Internationale Unternehmen stärken Tirols Wirtschaft
Bei ihrem Besuch des Novartis-Standorts in Schaftenau haben Landesrätin Cornelia Hagele und Wirtschaftsbund-Bezirksobmann Manfred Hautz die Bedeutung internationaler Unternehmen für den Wirtschaftsstandort Tirol hervorgehoben.
Hagele, die im Rahmen ihrer Sommertour durch alle Tiroler Bezirke unterwegs ist, informierte sich über die Aktivitäten von Novartis, das in den letzten zehn Jahren etwa 1,8 Milliarden Euro in Österreich investiert hat. Die Standorte in Kundl und Schaftenau bieten über 3.300 Arbeitsplätze und zählen zu den bedeutendsten Arbeitgebern des Landes.

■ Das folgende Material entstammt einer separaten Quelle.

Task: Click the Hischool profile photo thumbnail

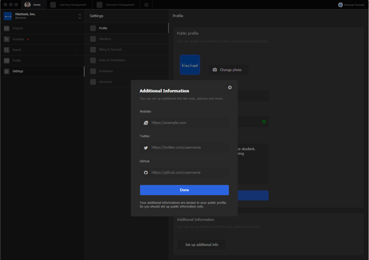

Der Standort hat sich laut Hagele über Jahrzehnten zu einem wichtigen Zentrum für Forschung und Produktion entwickelt. Die Verfügbarkeit von qualifizierten Fachkräften und lokalem Know-how sei essenziell für den medizinischen Fortschritt in Tirol. Zudem konzentrierte sich der Besuch auf den nachhaltigen Umgang mit Ressourcen; Wasser ist für die Produktion am Standort entscheidend. In den letzten Jahren konnte Novartis den Verbrauch von Wasser und Energie deutlich senken.
Hautz betonte die wirtschaftliche Relevanz des Unternehmens für die Region. Die mehr als 3.000 Arbeitsplätze symbolisieren wirtschaftliche Stärke und langfristige Perspektiven. Um Tirol als attraktiven Standort für internationale Firmen zu erhalten, sind aus seiner Sicht stabile und wettbewerbsfähige Rahmenbedingungen unerlässlich.
Einordnung
Der Besuch von Hagele und Hautz bei Novartis verdeutlicht die Rolle internationaler Unternehmen für die regionale Wirtschaft. Die Investitionen und nachhaltigen Praktiken des Unternehmens haben positive Auswirkungen auf den Arbeitsmarkt und die Entwicklung Tirols als Forschungsstandort.